> Source data
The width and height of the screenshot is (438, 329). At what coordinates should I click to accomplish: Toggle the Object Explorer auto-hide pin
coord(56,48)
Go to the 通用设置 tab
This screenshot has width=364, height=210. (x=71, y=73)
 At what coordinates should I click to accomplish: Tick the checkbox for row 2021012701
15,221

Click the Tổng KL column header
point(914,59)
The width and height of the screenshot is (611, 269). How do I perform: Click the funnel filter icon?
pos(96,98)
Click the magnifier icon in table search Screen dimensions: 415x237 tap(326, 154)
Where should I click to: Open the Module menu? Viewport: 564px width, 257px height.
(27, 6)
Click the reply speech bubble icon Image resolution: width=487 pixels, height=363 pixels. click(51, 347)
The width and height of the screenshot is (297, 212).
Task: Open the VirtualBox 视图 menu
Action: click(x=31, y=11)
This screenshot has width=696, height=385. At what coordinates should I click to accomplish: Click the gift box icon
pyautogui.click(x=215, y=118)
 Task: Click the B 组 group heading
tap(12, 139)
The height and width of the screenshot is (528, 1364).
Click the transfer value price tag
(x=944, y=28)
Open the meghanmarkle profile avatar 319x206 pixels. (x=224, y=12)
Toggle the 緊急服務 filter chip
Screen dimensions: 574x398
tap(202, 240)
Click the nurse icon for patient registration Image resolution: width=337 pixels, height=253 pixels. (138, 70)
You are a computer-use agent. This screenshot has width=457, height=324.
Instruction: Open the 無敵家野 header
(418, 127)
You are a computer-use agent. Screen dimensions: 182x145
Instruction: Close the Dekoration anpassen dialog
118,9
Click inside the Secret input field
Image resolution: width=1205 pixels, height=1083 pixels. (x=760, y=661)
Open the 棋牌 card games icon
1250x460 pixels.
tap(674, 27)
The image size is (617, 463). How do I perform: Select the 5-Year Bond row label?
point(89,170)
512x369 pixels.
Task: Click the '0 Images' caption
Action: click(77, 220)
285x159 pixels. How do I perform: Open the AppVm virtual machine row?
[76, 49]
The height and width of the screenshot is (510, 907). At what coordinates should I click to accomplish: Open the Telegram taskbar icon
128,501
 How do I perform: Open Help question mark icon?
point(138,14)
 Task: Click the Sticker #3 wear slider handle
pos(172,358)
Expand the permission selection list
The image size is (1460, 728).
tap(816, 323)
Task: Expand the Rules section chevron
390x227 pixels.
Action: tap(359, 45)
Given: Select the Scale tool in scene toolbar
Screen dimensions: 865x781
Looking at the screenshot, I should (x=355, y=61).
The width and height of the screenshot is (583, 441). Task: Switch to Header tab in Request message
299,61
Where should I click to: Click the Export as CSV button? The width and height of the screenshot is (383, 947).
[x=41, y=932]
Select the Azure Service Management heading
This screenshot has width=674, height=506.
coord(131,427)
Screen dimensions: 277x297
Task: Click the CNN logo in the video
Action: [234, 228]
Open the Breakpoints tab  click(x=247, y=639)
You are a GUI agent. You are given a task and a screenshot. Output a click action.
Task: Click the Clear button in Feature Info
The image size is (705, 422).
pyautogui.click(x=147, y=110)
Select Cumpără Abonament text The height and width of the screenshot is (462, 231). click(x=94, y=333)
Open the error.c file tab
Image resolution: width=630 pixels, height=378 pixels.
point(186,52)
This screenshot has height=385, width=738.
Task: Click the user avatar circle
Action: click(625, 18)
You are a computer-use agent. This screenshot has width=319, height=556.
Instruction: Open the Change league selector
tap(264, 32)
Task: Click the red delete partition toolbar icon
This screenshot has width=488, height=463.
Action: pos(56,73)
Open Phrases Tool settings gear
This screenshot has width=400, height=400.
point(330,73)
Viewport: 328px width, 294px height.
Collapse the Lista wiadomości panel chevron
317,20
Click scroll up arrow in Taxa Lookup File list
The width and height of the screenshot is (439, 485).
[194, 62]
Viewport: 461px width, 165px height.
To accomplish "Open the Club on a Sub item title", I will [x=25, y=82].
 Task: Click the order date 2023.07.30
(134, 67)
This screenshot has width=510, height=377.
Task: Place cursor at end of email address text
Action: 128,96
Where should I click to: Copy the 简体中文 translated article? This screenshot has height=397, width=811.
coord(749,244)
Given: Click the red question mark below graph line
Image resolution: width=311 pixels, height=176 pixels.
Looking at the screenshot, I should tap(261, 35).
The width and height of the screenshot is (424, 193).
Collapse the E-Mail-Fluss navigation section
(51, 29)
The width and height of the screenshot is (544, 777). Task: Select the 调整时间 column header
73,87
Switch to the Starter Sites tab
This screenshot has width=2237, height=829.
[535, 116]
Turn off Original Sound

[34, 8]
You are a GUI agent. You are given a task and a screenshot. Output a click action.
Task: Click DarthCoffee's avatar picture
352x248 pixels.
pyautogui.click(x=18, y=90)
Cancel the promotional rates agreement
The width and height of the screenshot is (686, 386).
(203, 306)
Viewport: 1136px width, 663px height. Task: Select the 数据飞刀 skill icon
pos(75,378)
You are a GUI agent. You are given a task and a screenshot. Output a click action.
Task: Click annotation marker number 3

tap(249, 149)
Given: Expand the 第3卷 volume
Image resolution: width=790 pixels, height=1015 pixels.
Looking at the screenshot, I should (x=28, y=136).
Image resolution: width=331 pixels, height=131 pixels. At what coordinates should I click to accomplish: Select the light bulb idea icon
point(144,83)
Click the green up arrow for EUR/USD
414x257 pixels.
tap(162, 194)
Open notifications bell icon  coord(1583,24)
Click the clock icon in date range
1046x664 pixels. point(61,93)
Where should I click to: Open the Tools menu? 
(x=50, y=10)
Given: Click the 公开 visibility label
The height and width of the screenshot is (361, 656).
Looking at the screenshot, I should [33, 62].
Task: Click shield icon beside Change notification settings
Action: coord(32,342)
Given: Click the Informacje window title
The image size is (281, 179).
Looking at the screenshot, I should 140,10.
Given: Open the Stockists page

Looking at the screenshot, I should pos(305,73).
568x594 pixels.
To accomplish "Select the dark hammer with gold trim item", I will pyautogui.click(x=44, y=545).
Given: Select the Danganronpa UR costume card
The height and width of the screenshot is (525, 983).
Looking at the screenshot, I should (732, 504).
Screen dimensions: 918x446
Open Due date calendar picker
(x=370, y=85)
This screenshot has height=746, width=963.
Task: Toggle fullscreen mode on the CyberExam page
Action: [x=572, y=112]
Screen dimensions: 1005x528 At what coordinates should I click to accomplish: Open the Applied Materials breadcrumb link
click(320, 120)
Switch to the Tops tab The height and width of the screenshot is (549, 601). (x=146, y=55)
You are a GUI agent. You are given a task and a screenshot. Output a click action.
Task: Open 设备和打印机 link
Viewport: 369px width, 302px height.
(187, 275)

> What is being asked
Where a line of the records above holds the word "item", copy that line.

> Task result
To accomplish "Open the Club on a Sub item title", I will [x=25, y=82].
To accomplish "Select the dark hammer with gold trim item", I will pyautogui.click(x=44, y=545).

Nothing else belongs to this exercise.